Aside from a new album by a favourite musician, few things hold so much promise as the release of a previously unavailable recordingand if it comes up to expectations, rather than being a barrel-scraping exercise, one has lucked out. Live In Paris: The Radio France Recordings 1983 -1984
hits the sweet spot. Available as a 3 x LP box set from April 23, 2022, which is Record Store Day, and a week later as a 2 x CD box, these live performances by one of Chet Baker's hottest late-period groups have only previously been accessible on application to France's L'Institut National De L'Audiovisuel (INA), which has archived them on behalf of Office De Radiodiffusion-Television Francaise (ORTF). That hardly qualifies as public domain, so the Elemental label's release is effectively the first one.

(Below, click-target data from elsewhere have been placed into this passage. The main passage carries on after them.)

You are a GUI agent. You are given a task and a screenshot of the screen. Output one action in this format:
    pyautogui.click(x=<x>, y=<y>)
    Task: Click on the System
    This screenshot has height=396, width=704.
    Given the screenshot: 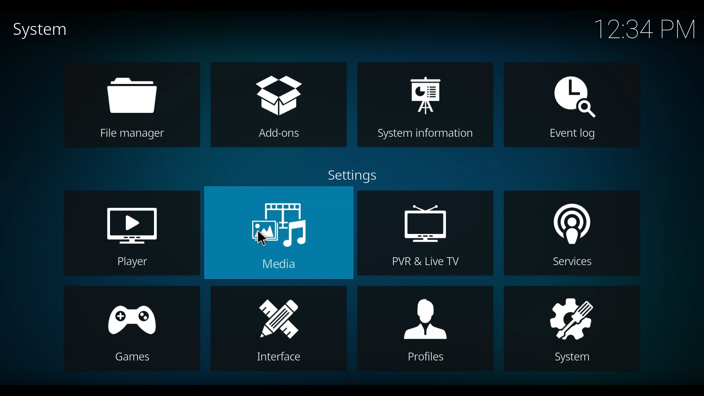 What is the action you would take?
    pyautogui.click(x=39, y=31)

The discs document two performances in Paris, the first an open-air gig in June 1983 at L'Esplanade De La Defense, the second a club appearance at Le Petit Opportun in February 1984. Baker was in the final stage of his career (he passed in 1988) and was going out in a blaze of heroin and cocaine use, his drugs of choice since the late 1950s. When the stars and the connections were in alignment, magic ensued. When they were in opposition, chaos ruled. In an interview for Matthew Ruddick's assiduously researched Funny Valentine: The Story Of Chet Baker
(Melrose, 2012), bassist Ron McClure
says that by the 1980s the drugs had so ravaged Baker's movie-star good looks that "he looked like twenty miles of bad road." But that must have been on a bad day, because in Franck Bergerot's photos from the L'Esplanade gig, which illustrate the CD set's forty-page booklet, Baker looks pretty good for his age, all things considered.
Indeed, even at fifty-four years, it is easy to see why trumpeter Jack Sheldon
, speaking in Bruce Weber's flawed but fascinating 1988 Baker documentary Let's Get Lost
(see the YouTube below), says it was still hard to hang on to a sexual partner if Baker was in the vicinity"even," Sheldon deadpans, "if you were actually having sex with the person in question at the time." (Of course, by this time, getting laid had long been way down Baker's list of priorities).
Anyway, the music. At both performances, Baker fronts a drum-less trio, his preferred lineup, where the pulse is kept by the bassist and the decibel count is low enough to let Baker's breathy, intimate trumpet (and singing) shine. Baker's rhythmic sense was in any case as strong as his lyrical one; he needed no drummer. And at both performances, the trio includes pianist Michel Graillier
, another profoundly lyrical player, who frequently accompanied Baker during his final decade. There are two bassists: Dominique LeMerle
, a third lyricist, at L'Esplanade, and the more propulsive Riccardo Del Fra
at Le Petit Opportun. It was Graillier and Fra who accompanied Baker on Mr B
(Timeless, 1984), which is one of Baker's top ten greatest studio albums.
Baker sings on just three tracks, which, for members of the jury who are still out on his vocals, is no bad thing. There is also a good mix of up-tempo hard boppers and slow-tempo ballads. The former include Hank Mobley
's "Funk In Deep Freeze," Horace Silver
's "Strollin'" and Richard Carpenter's "Walkin,'" and Baker is on song on all of them. But it is two ballads that are the collection's crown jewels: Ralph Rainger and Leo Robin's "Easy Living" at L'Esplanade and J.J. Johnson's "Lament" at Le Petit Opportun.
The musician and writer Mike Zwerin
summed up Baker's talent well in his memoir Close Enough For Jazz
(Quartet, 1984): "You do not generally feel like jumping up and shouting 'Yeah!' after a Chet Baker trumpet solo," wrote Zwerin. "All that tenderness, turmoil and pain has driven you too far inside. He reaches that same part of us as a late Beethoven string quartet, a spiritual hole where music becomes religion... ... It is summertime, and the living is not easy."
Having said that, there can be moments when, listening to Baker, a chill runs up the back, as though a demon has clasped one's spine. Is this because of something inherent in the music, or is it one's mind struggling to hold on to, on the one hand, sublime music, and, on the other, the ugly reality of Baker as self centered and self indulgent and a spectacularly lousy husband and father? Either way it is a salutary experiencebut it does not for long get in the way of hitting the replay button.
P.S. Fellow musicians mostly spoke fondly of Baker. Not so record company executives and club owners. If you want to get a taste of the naysayers, check Riverside cofounder Orrin Keepnews
' liner essay on the 2007 Keepnews Collection reissue of Chet
(Riverside, 1959). Keepnews, writing some fifty years after the event, still loathed Baker and shares some of the reasons why.
Chet Baker: vocals; Dominique Lemerle: bass (CD 1: 1-4); Riccardo Del Fra: bass (CD 1: 5,6; CD 2: 1-5).